▶

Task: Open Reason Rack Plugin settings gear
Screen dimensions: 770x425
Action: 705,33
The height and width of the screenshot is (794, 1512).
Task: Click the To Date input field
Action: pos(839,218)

◀

• **GOAL**: Copy out the entries above line for line, with no changes.

• **CORRECT OUTPUT**:
Task: Open Reason Rack Plugin settings gear
Screen dimensions: 770x425
Action: 705,33
The height and width of the screenshot is (794, 1512).
Task: Click the To Date input field
Action: pos(839,218)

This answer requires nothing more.